Reproduce verbatim every line of the listing, starting at the line containing "Where should I click to: Click" and ending with the listing's last line, both included.
******
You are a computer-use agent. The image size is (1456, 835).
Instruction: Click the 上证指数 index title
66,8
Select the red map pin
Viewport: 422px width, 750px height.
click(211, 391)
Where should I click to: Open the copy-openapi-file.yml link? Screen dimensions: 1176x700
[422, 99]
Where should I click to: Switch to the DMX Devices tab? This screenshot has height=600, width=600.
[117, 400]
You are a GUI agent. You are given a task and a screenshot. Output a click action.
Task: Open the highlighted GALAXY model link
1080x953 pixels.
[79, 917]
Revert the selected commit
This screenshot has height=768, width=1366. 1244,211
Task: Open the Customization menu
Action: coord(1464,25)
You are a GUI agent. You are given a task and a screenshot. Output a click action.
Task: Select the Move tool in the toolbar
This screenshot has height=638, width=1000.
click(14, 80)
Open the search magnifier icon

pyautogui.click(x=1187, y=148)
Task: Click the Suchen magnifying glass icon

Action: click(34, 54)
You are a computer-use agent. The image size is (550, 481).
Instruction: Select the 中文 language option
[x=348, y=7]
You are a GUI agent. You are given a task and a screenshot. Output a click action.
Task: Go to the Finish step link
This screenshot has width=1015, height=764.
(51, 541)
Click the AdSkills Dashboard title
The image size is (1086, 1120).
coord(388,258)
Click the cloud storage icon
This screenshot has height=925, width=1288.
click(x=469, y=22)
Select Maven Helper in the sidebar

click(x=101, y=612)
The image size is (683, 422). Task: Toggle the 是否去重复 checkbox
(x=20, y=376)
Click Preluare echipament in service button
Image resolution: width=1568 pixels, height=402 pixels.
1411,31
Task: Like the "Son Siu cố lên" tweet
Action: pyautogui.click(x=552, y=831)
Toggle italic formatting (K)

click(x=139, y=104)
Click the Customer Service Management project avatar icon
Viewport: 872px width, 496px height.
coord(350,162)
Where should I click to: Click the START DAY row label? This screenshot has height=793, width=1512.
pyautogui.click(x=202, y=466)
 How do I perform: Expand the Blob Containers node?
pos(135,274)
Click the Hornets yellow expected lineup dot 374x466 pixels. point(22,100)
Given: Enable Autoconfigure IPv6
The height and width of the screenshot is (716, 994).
******
ANSWER TO THIS TASK:
Where should I click to: Click the START DAY row label? This screenshot has height=793, width=1512.
pyautogui.click(x=202, y=466)
 How do I perform: Expand the Blob Containers node?
pos(135,274)
Click the Hornets yellow expected lineup dot 374x466 pixels. point(22,100)
Given: Enable Autoconfigure IPv6
The height and width of the screenshot is (716, 994).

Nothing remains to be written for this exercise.